BUSINESS

New tax hike to have limited stock market impact: report

By Julie Kim Jackson
  • Published : Aug 4, 2017 - 15:28
  • Updated : Aug 4, 2017 - 17:53
Following the announcement of a proposed biannual tax revision bill earlier this week, a market report suggested Friday that the tax hike would have a minimal impact on the current state of the stock market.

The government announced Wednesday that it is proposing a 5 percent increased capital gain tax on Kospi investors starting April 2021. Major shareholders will face a 25 percent tax for shares selling at a gain of more than 300 million won ($267,090) a year, compared to the current rate of 20 percent.

Capital gains of less than 300 million won a year will remain subject to the 20 percent tax rate.

(Yonhap)

“With the criteria for large shareholder stocks falling and the range of taxation looking to expand, there has been some shock to the market,” said the report by Korea Investment & Securities. “However, in the short term, it is unlikely that individual investors will be able to sell their stakes in large amounts.”

“There is the possibility of a negative impact on investment sentiments if the tax rate is raised, as well as if the amount subject to taxation is expanded, however, the additional regulations would be enforced from April 2021 and does not apply to current shares,” the report added. 

The day after the government’s announcement, the securities sector index fell 5 percent to 750 points.

As for concerns over how the expanded taxation revision may impact major foreign shareholders, experts say they do not anticipate any significant changes, as Korea already has a dual tax treaty with most countries, so most foreign corporations would not be affected by the revision of the domestic tax law.

Korea current has a double taxation avoidance tax treaty clause with 91 countries, including the United States, Britain and France. Therefore, although foreign ownership of stocks is expanding, most of the parties will be unaffected by the tax hike.

According to an official at the Korea Capital Market Institute, if the government’s heavier taxation bill for major shareholders is approved, the move may push away domestic investors. On the other hand, foreigner investors exempt from double taxation may look at the situation as an opportunity to expand their investments.
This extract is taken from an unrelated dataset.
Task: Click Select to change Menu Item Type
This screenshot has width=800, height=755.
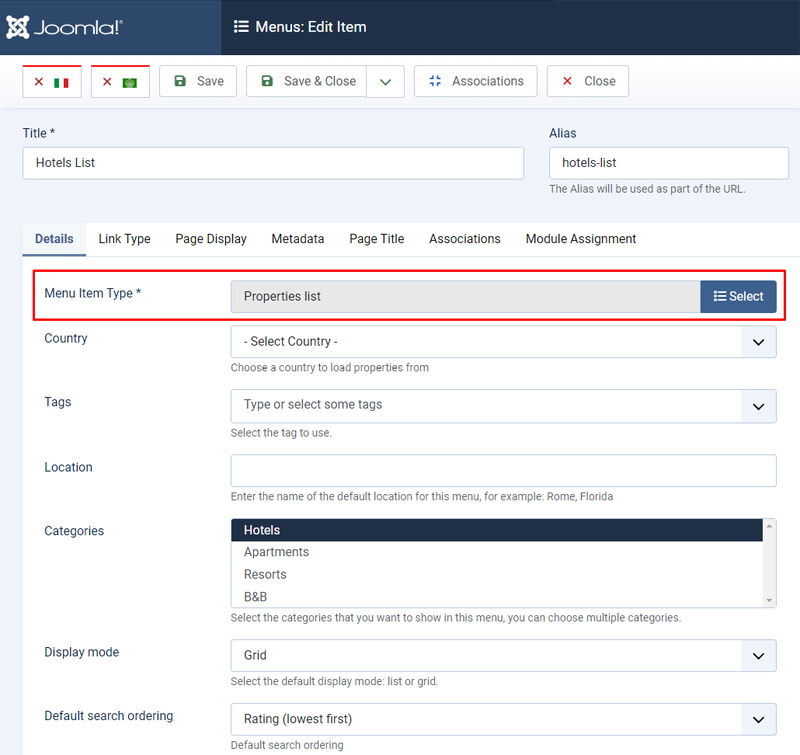Action: (738, 297)
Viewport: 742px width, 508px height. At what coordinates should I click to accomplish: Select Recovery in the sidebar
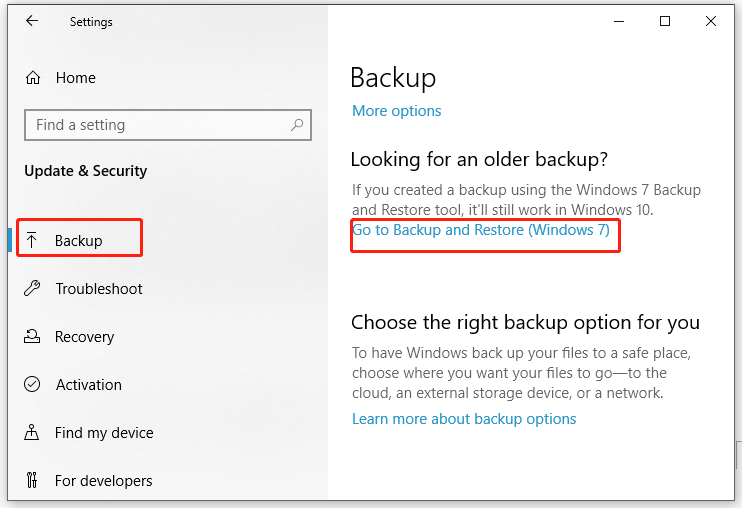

The Kospi has reached record heights this year on the back of strong foreign investors looking to revitalize the undervalued stock. The Kospi hit an all-time high of 2,451.53 on July 24.

President Moon Jae-in’s tax revision bill is slated to be submitted to the National Assembly on Sept. 1.

The president’s plan to impose higher taxes on the “superrich” and large businesses is part of the administration’s efforts to raise funds to boost the country’s employment rate and support small and medium-sized businesses.

According to the Ministry of Strategy and Finance on Wednesday, starting January next year, the income tax rate will be increased to 42 percent from the current 40 percent for those with taxable income exceeding 500 million won per year.

Those earning 300 million won to 500 million won will be subject to a 40 percent tax rate. 

The Finance Ministry added that the proposed bill is expected to affect some 129 companies in Korea and is expected to increase the government’s corporate tax revenue by some 2.6 trillion won starting next year.